[[ Record extracts, beginning ]]
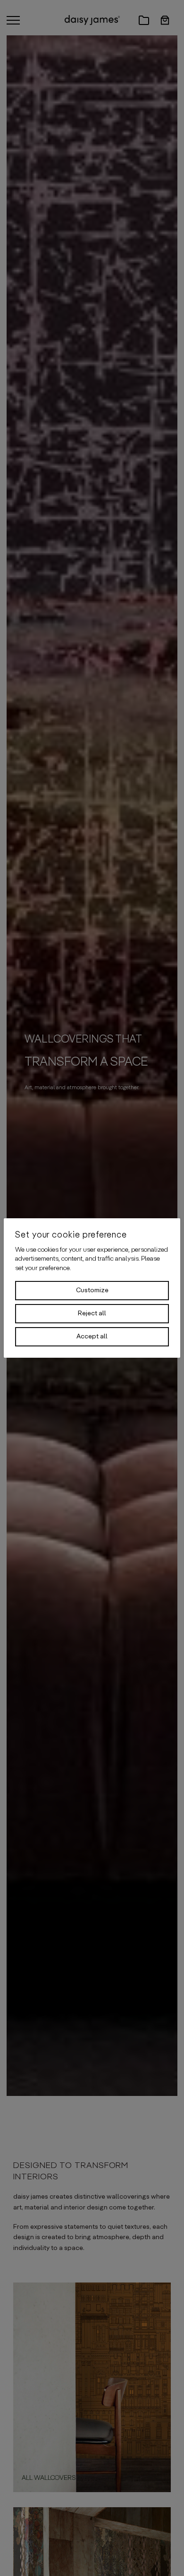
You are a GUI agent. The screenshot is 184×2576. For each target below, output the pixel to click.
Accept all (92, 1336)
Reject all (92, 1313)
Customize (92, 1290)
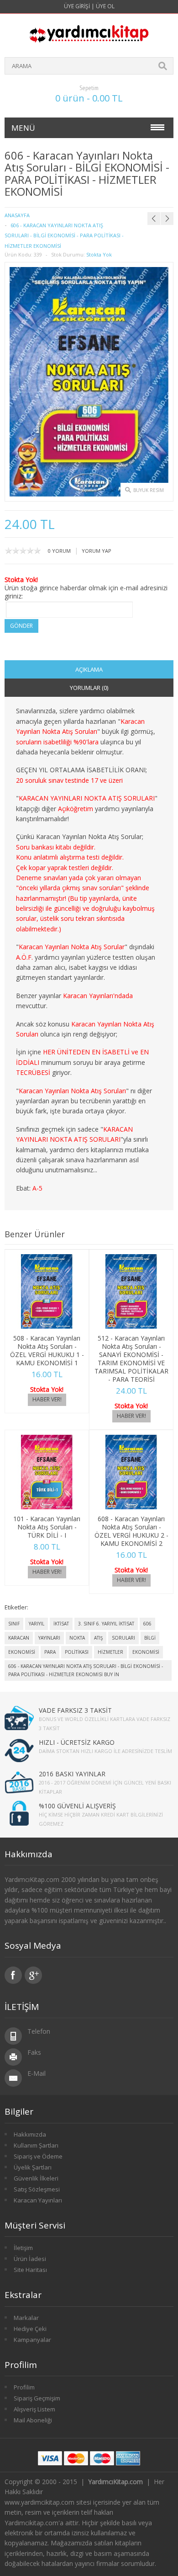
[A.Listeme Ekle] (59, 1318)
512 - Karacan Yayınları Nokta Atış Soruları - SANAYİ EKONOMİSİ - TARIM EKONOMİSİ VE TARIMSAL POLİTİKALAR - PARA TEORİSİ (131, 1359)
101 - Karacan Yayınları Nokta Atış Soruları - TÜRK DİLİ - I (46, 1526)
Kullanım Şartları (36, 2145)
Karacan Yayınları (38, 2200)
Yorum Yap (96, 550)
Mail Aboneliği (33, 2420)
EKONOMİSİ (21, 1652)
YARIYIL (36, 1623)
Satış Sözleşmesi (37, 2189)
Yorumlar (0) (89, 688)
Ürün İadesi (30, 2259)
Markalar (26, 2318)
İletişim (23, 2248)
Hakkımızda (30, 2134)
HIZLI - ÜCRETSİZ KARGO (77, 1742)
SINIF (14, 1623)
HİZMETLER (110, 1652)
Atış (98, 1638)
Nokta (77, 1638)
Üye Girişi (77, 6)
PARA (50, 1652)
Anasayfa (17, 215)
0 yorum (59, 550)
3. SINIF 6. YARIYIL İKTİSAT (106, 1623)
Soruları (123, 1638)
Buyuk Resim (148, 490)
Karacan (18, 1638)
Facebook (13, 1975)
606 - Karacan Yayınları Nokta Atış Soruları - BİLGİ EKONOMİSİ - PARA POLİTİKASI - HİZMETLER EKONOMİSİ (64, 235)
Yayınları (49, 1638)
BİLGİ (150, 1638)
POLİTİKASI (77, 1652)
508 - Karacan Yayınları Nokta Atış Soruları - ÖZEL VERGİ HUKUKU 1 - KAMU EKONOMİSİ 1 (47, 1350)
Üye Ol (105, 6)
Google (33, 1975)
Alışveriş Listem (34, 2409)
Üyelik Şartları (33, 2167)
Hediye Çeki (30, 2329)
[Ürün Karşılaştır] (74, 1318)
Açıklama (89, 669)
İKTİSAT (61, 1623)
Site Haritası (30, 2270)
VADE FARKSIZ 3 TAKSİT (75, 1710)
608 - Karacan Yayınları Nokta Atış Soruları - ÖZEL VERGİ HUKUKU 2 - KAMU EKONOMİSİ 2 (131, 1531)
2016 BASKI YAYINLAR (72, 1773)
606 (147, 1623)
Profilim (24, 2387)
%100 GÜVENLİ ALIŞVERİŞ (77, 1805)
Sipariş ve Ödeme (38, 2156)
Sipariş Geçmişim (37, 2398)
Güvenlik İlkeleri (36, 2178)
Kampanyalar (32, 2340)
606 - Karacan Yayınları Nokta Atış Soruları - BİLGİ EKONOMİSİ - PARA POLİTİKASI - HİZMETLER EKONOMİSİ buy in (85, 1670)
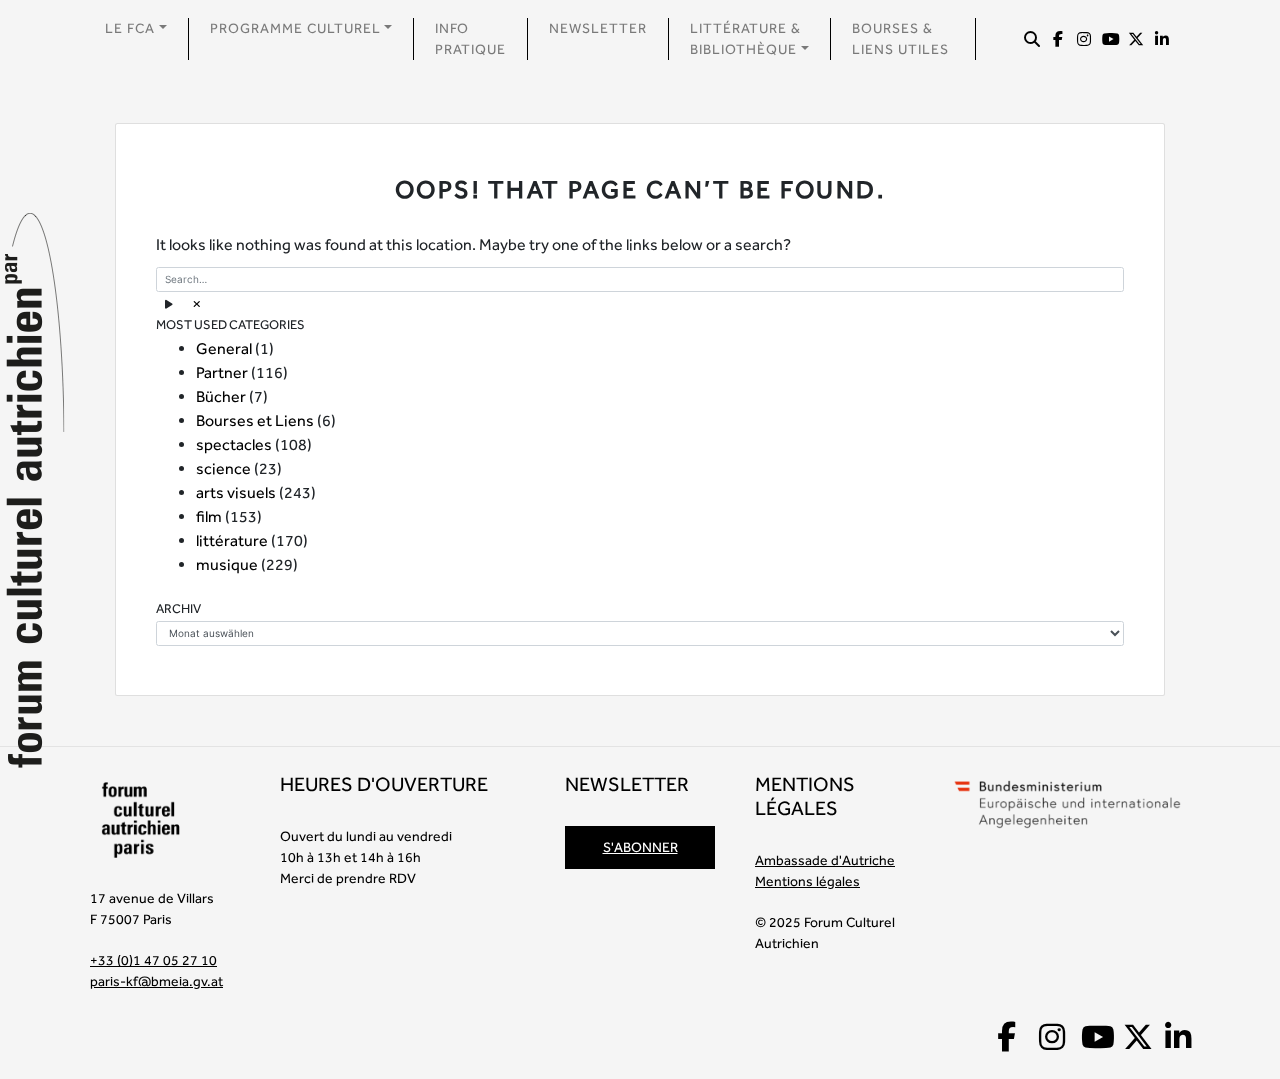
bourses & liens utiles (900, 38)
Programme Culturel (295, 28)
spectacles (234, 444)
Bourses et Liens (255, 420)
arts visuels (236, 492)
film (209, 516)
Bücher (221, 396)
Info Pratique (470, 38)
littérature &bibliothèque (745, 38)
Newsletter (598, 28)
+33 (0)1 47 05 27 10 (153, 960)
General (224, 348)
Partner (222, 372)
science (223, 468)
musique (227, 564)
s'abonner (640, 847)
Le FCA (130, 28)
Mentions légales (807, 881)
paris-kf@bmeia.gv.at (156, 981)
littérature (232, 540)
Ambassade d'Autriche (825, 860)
[[ Record extracts, end ]]
■ Exercise objective
Transcribe the entries above verbatim, excluding any image.

■ Reply
You are a GUI agent. The screenshot is 184×2576. For each target below, output the pixel to click.
Accept all (92, 1336)
Reject all (92, 1313)
Customize (92, 1290)
[A.Listeme Ekle] (59, 1318)
512 - Karacan Yayınları Nokta Atış Soruları - SANAYİ EKONOMİSİ - TARIM EKONOMİSİ VE TARIMSAL POLİTİKALAR - PARA TEORİSİ (131, 1359)
101 - Karacan Yayınları Nokta Atış Soruları - TÜRK DİLİ - I (46, 1526)
Kullanım Şartları (36, 2145)
Karacan Yayınları (38, 2200)
Yorum Yap (96, 550)
Mail Aboneliği (33, 2420)
EKONOMİSİ (21, 1652)
YARIYIL (36, 1623)
Satış Sözleşmesi (37, 2189)
Yorumlar (0) (89, 688)
Ürün İadesi (30, 2259)
Markalar (26, 2318)
İletişim (23, 2248)
Hakkımızda (30, 2134)
HIZLI - ÜCRETSİZ KARGO (77, 1742)
SINIF (14, 1623)
HİZMETLER (110, 1652)
Atış (98, 1638)
Nokta (77, 1638)
Üye Girişi (77, 6)
PARA (50, 1652)
Anasayfa (17, 215)
0 yorum (59, 550)
3. SINIF 6. YARIYIL İKTİSAT (106, 1623)
Soruları (123, 1638)
Buyuk Resim (148, 490)
Karacan (18, 1638)
Facebook (13, 1975)
606 - Karacan Yayınları Nokta Atış Soruları - BİLGİ EKONOMİSİ - PARA POLİTİKASI - HİZMETLER EKONOMİSİ (64, 235)
Yayınları (49, 1638)
BİLGİ (150, 1638)
POLİTİKASI (77, 1652)
508 - Karacan Yayınları Nokta Atış Soruları - ÖZEL VERGİ HUKUKU 1 - KAMU EKONOMİSİ 1 (47, 1350)
Üye Ol (105, 6)
Google (33, 1975)
Alışveriş Listem (34, 2409)
Üyelik Şartları (33, 2167)
Hediye Çeki (30, 2329)
[Ürün Karşılaştır] (74, 1318)
Açıklama (89, 669)
İKTİSAT (61, 1623)
Site Haritası (30, 2270)
VADE FARKSIZ 3 TAKSİT (75, 1710)
608 - Karacan Yayınları Nokta Atış Soruları - ÖZEL VERGİ HUKUKU 2 - KAMU EKONOMİSİ 2 (131, 1531)
2016 BASKI YAYINLAR (72, 1773)
606 (147, 1623)
Profilim (24, 2387)
%100 GÜVENLİ ALIŞVERİŞ (77, 1805)
Sipariş ve Ödeme (38, 2156)
Sipariş Geçmişim (37, 2398)
Güvenlik İlkeleri (36, 2178)
Kampanyalar (32, 2340)
606 - Karacan Yayınları Nokta Atış Soruları - BİLGİ EKONOMİSİ - PARA POLİTİKASI - HİZMETLER EKONOMİSİ buy in (85, 1670)
bourses & liens utiles (900, 38)
Programme Culturel (295, 28)
spectacles (234, 444)
Bourses et Liens (255, 420)
arts visuels (236, 492)
film (209, 516)
Bücher (221, 396)
Info Pratique (470, 38)
littérature &bibliothèque (745, 38)
Newsletter (598, 28)
+33 (0)1 47 05 27 10 (153, 960)
General (224, 348)
Partner (222, 372)
science (223, 468)
musique (227, 564)
s'abonner (640, 847)
Le FCA (130, 28)
Mentions légales (807, 881)
paris-kf@bmeia.gv.at (156, 981)
littérature (232, 540)
Ambassade d'Autriche (825, 860)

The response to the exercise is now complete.